My grief journey began in the Summer of 2020. I became a widow overnight. Without warning, my entire life was turned upside down, broken into pieces I didn’t know how to put back together. Writing became my anchor—my way to breathe, process, and heal, even in small, fractured moments.

After losing Eric, I was diagnosed with PTSD, complicated grief, and an anxiety disorder. For a long time, I was paralyzed by my own emotions. I traveled across the U.S. for over two years, mostly alone, learning how to carry myself through the aftermath of sudden loss.

Along the way, I found love again. Greg became an important part of my life, bringing companionship, laughter, and even new challenges. Losing him to suicide has been another unimaginable heartbreak that shapes much of what I write here. Through it all, my emotional support animals —Odin (dog) and Freija (cat)— keep me grounded and remind me there is still love, life, and care to give.

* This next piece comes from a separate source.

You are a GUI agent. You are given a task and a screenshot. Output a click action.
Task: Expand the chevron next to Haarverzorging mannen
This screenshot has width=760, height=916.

I moved and now reside in Chicago, Illinois. This city, this home, is my space to rebuild, to grieve, and to explore who I am beyond loss.

What you will find here

This blog started as a place to house my writing. Over time, it’s become much more. Here, I reflect on grief, healing, and the messy, beautiful, often difficult journey of life after sudden loss. I write about my day-to-day experiences, the struggles and triumphs with my diagnoses, and anything else that captures my heart and attention.